Apple has been told it will not have to pay Ireland €13bn (£11.6bn) in back taxes after winning an appeal at the European Union's second-highest court.
It overturns a 2016 ruling which found the tech giant had been given illegal tax breaks by Dublin.
The EU's General Court said it had annulled that decision because there was not enough evidence to show Apple broke EU competition rules.
It is a blow for the European Commission, which brought the case.
However, it has 14 days to appeal against the decision at the EU's supreme court, the European Court of Justice.
What has the reaction been?
"This case was not about how much tax we pay, but where we are required to pay it," Apple said in a statement. "We're proud to be the largest taxpayer in the world, as we know the important role tax payments play in society."
The Irish government - which had also appealed against the ruling - said it had "always been clear" Apple received no special treatment.
"The correct amount of Irish tax was charged... in line with normal Irish taxation rules."
EU Competition Commissioner Margrethe Vestager, who brought the case, said she would "study the judgment and reflect on possible next steps".
Dutch MEP Paul Tang called the ruling "deeply unfair".
"I suspect that many people in Ireland think... 'Why is there a company that pays 0.05% in taxes?' I pay more taxes than Apple, for that matter. Many people pay more taxes."
What was Apple accused of?
The European Commission brought the action after claiming Ireland had allowed Apple to attribute nearly all its EU earnings to an Irish head office that existed only on paper, thereby avoiding paying tax on EU revenues.
The commission said this constituted illegal aid given to Apple by the Irish state.
But the Irish government argued that Apple should not have to repay the back taxes, deeming that its loss was worth it to make the country an attractive home for large companies.
Ireland - which has one of the lowest corporate tax rates in the EU - is Apple's base for Europe, the Middle East and Africa.

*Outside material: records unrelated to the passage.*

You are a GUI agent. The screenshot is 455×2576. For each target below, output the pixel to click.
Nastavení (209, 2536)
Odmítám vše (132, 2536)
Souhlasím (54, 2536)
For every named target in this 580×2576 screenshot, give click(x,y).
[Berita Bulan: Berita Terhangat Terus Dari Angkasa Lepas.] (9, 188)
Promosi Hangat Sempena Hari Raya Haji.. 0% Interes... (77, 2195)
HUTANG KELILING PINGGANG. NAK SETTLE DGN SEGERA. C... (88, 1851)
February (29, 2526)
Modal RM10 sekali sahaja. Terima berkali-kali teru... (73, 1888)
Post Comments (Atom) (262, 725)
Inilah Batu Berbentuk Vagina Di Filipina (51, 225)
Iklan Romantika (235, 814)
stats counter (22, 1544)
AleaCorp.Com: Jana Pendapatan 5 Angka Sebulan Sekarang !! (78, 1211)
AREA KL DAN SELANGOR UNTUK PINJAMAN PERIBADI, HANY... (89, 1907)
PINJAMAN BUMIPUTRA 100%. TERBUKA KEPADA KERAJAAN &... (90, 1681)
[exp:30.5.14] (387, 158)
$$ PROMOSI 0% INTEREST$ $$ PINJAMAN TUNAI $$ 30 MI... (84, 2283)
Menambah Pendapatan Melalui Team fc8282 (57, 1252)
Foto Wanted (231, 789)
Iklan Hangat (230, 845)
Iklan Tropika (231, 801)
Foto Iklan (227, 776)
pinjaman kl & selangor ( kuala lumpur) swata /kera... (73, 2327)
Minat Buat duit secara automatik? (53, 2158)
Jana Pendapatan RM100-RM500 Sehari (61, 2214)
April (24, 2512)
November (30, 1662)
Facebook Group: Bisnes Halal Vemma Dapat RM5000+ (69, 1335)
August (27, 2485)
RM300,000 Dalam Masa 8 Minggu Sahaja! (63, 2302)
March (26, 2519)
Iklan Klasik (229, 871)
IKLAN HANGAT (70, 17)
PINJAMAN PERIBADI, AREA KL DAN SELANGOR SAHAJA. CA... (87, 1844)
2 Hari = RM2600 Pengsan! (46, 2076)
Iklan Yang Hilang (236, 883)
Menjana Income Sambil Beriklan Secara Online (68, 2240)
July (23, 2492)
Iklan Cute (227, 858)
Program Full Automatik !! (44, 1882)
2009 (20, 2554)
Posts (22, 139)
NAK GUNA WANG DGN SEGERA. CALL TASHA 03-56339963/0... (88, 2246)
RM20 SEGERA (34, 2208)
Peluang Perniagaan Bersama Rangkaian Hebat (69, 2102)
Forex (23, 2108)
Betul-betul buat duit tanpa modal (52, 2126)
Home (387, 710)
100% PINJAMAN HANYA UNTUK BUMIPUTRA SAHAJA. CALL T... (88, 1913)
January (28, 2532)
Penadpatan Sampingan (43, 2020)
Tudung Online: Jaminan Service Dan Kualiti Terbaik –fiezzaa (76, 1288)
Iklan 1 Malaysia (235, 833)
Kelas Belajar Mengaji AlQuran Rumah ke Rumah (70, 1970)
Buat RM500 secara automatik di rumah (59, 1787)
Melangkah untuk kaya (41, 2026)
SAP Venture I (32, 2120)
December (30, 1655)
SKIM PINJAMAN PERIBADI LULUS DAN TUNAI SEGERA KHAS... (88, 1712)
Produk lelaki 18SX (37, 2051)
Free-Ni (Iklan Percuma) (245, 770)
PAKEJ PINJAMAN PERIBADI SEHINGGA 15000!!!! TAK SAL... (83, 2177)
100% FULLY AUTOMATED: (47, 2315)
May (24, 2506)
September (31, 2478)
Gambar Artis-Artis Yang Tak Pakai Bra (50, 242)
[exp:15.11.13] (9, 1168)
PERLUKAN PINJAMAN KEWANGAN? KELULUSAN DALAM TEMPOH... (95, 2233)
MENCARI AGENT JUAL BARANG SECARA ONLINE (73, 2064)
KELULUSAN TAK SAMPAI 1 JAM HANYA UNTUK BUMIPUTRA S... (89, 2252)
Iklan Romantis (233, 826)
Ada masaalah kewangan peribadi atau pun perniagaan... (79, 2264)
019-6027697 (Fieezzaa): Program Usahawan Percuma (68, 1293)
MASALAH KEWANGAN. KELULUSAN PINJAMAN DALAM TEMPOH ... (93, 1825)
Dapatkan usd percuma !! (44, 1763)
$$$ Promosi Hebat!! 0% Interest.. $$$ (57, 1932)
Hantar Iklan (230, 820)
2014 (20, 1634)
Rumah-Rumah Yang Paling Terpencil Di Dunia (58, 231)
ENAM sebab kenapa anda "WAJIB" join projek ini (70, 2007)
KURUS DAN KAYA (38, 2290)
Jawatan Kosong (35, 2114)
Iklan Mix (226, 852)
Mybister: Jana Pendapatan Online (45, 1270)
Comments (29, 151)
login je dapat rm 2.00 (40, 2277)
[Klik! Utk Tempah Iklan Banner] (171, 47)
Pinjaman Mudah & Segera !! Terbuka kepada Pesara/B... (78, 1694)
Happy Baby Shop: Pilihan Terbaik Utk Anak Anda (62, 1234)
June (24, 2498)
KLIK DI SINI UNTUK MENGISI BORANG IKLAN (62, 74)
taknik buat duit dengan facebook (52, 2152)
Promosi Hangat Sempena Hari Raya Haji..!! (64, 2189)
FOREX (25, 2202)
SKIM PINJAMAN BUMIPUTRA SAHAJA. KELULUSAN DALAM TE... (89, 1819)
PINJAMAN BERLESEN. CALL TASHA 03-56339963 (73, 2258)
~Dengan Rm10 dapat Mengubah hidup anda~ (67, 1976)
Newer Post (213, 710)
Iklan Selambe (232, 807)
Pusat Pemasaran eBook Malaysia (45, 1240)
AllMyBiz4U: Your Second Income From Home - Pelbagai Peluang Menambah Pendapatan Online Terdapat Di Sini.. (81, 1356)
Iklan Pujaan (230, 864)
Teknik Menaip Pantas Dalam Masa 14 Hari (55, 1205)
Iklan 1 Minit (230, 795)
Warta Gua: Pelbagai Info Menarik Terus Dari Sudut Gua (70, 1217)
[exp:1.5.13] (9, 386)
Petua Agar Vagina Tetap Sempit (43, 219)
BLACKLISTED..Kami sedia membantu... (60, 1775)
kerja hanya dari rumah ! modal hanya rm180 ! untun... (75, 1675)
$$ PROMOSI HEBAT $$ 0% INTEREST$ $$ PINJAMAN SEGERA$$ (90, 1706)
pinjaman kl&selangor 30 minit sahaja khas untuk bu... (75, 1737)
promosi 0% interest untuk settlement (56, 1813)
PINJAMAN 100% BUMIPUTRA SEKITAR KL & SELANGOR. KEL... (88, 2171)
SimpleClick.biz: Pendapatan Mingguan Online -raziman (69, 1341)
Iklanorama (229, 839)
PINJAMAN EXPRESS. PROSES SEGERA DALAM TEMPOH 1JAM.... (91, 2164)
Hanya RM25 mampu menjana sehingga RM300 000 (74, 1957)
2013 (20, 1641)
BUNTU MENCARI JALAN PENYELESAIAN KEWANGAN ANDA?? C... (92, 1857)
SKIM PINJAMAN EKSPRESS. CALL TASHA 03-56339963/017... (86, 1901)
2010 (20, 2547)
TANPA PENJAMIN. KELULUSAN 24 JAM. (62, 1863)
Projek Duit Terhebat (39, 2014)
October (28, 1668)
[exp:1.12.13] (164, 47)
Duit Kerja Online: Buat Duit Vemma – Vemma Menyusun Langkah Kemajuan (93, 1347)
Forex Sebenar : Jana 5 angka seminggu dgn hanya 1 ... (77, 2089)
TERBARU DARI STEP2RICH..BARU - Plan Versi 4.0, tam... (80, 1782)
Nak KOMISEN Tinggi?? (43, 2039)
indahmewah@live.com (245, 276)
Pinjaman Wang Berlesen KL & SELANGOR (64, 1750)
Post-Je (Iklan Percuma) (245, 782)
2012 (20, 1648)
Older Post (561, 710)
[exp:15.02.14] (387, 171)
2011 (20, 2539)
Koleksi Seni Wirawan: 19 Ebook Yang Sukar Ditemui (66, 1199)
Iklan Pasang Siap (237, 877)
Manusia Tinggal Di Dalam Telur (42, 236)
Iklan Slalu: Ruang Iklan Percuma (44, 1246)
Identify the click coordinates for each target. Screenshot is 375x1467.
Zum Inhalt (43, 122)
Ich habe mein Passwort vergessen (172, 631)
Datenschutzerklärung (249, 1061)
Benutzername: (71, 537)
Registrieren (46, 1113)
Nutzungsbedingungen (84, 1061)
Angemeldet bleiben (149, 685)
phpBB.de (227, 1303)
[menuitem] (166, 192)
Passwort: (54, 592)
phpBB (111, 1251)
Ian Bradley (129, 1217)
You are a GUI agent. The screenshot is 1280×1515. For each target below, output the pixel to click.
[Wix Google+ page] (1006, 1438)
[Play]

In Wednesday's ruling, the Luxembourg-based General Court sided with that position, saying there was not enough evidence to show Apple had received illegal state aid or minimised its tax bill.
What does this mean for Ireland?
One rather curious feature of this case is that if the ruling had gone the other way, and Ireland had been on the losing side, its "punishment" for breaching EU law would have been to receive a large amount of money: taxes the Commission said were owed by Apple.
That did not happen, so the ruling - subject to any appeal - means Apple doesn't in law owe the money, so Ireland won't get it.
In some quarters of Ireland, there will be relief that an agreement that helped encourage Apple to invest has not been overturned after the event.
But the sentiment is far from universal. A Sinn Féin spokesman called it a bad day for the Irish taxpayer that would draw negative attention to the country's international tax reputation.
What about other big tax avoidance cases?
There is growing criticism of so-called sweetheart tax deals across the European Union and the bloc has been trying to clamp down.
The ruling will therefore be a blow to Ms Vestager, who has taken aim at a host of big corporations over their allegedly anti-competitive practices.
Last year, she lost a case against Starbucks, which was accused of owing €30m in back taxes to the Netherlands. Rulings on Ikea and Nike's tax arrangements in that country are due soon.
Jason Collins, partner and head of tax at law firm Pinsent Masons, said: "Apple's victory shows that European courts are unwilling to call beneficial tax regimes state aid, even when designed to attract foreign investment - provided they apply the rules consistently.
"This will be a very welcome outcome for other multinationals who have been watching this case closely."
However, he said Brussels was likely to appeal and EU efforts to tackle tax avoidance would continue.
"We expect the EU to continue applying pressure in this area," he said.